A delegação brasileira na Conferência Internacional do Trabalho, evento da OIT realizado em Genebra (Suíça) de 3 a 14 de junho, fez uma reunião nesta segunda-feira (10) com representantes dos trabalhadores, empresários, governo, poder legislativo e judiciário.
O encontro foi marcado por falas do representante da Confederação da Agricultura e Pecuária do Brasil (CNA), Gedeão Silveira Pereira, que negou que haja trabalho análogo à escravidão no Rio Grande do Sul e afirmou que o Bolsa Família atrapalha a oferta de mão de obra.
As colocações causaram revolta dentre os representantes dos trabalhadores e foram rebatidas pelo ministro do Trabalho, Luiz Marinho: “pague mais então”, disse ele quando o empresário reclamou do Bolsa Família. “O Bolsa Família é para garantir que as pessoas não morram de fome”, acrescentou o ministro.
O programa de distribuição de renda paga R$ 600 por mês por família que atendam aos critérios, mais R$ 150 por criança de 0 a 6 anos, R$ 50 por criança ou adolescente de 0 a 18 anos e R$ 50 por gestante.
Para o empresário, no entanto, esse valor “atrapalha a nossa relação [entre empregador e trabalhador], porque já nos falta mão de obra no Brasil”, afirmou.
Trabalho escravo
Pereira falou ainda sobre o caso ocorrido em fevereiro do ano passado em plantações de uva no Rio Grande do Sul em que 207 trabalhadores foram resgatados de situação análoga à escravidão.
Além dos pagamentos atrasados e abaixo do prometido, trabalhadores relataram sofrerem abusos com spray de pimenta e máquina de choque elétrico, equipamentos que foram apreendidos pelos fiscais do Trabalho nos alojamentos.
Para o empresário, a situação foi “uma distorção das aplicações da legislação trabalhista”.
“Imaginem os senhores cumprir uma burocracia intensa para alguém que tem que colher uva em três dias, dois dias ou quatro dias. Se ele vai assinar a carteira de trabalho, se ele vai fazer toda a… Ele não consegue colher a uva, e quem é que perde? Vai perder o Brasil. E é trabalho escravo isso? Não, não é. Tanto é que eles recebem um salário até superior a qualquer salário mínimo vigente no país”, disse Pereira, que também é presidente da Federação da Agricultura do Rio Grande do Sul (Farsul).

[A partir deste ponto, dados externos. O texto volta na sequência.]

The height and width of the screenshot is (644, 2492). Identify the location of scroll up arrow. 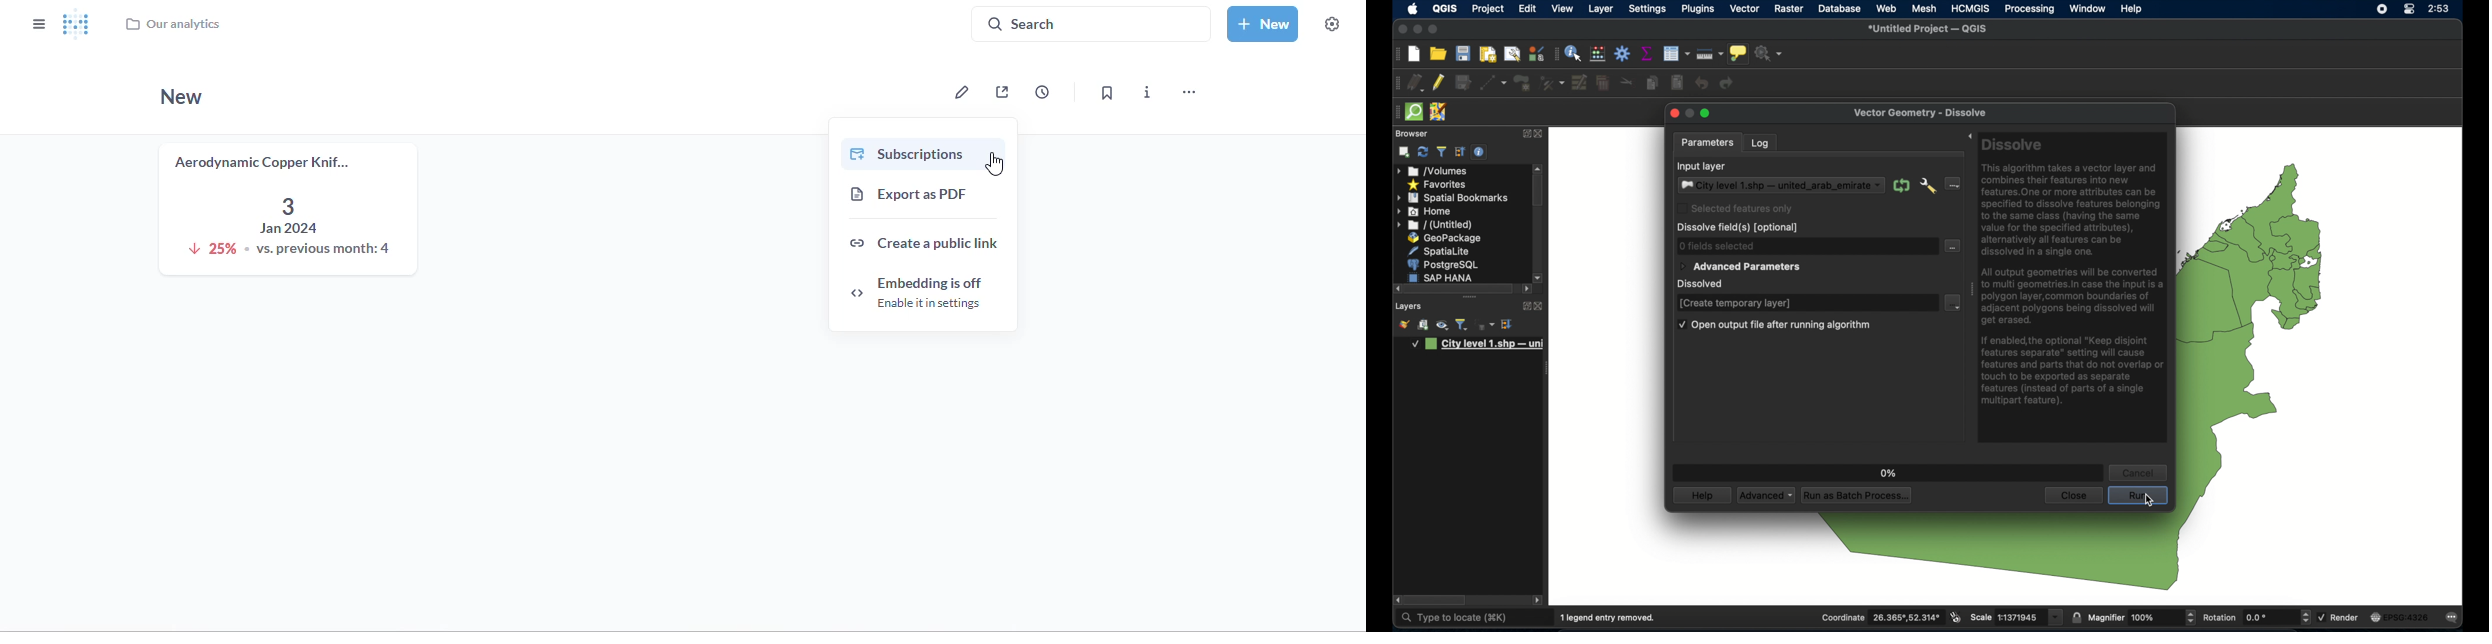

Na sua opinião, é possível que haja trabalho escravo na mineração da Amazônia, “que não tem comunicação, não tem Starlink [empresa de satélites de Elon Musk]”, mas não em uma “das regiões mais ricas do Brasil, contra as nossas vinícolas Salton, Garibaldi e Aurora”, disse.
“O Brasil é uma potência agrícola. Não só agrícola, [mas também] ambiental e de energias limpas, reconhecidas hoje pelo mundo. Esse é o país que nós somos. E nós não chegamos aqui com absoluta certeza se nós tivéssemos trabalho escravo, se nós tivéssemos trabalho infantil”, acrescentou.
Luiz Marinho respondeu ao empresário contando sobre um caso ocorrido em 2006, quando apresentou imagens de trabalho escravo no Mato Grosso ao então governador Blairo Maggi, um dos maiores produtores rurais do país, que teria então pedido desculpas por negar que essa forma de exploração existisse na região.
O ministro destacou ainda que as próprias vinícolas assumiram a responsabilidade assinando um Termo de Ajustamento de Conduta e que o Ministério do Trabalho e Emprego tem buscado não apenas endurecer o combate ao trabalho escravo, mas conversar com os empresários para prevenir novos casos.
CSB reage
“A fala foi muito infeliz. O Brasil virou a página do negacionismo na ciência, mas no mundo do trabalho infelizmente os negacionistas insistem em negar a realidade. O trabalho escravo, o trabalho infantil, a precarização estão aí e têm a digital de quem apoiou a reforma trabalhista”, disse o presidente da CSB, Antonio Neto, em declaração à Folha de S.Paulo.
Antonio Neto e toda a comitiva da CSB na Conferência da OIT estavam no encontro que visava discutir a inclusão do Brasil na lista longa (40 casos) da Organização por descumprimento da Convenção nº 98, que trata do direito à sindicalização e à negociação coletiva, além de preparar a delegação brasileira para a participação do presidente Lula na Conferência na quarta-feira (13), que deve discursar justamente sobre trabalho digno no fórum de inauguração da Coalisão Global por Justiça Social.
Pereira foi enviado à Conferência como representante da bancada dos empresários brasileiros, que oferecerá um jantar nesta terça-feira (11). Parte dos representantes da bancada dos trabalhadores defende não comparecer ao encontro se ele não se retratar.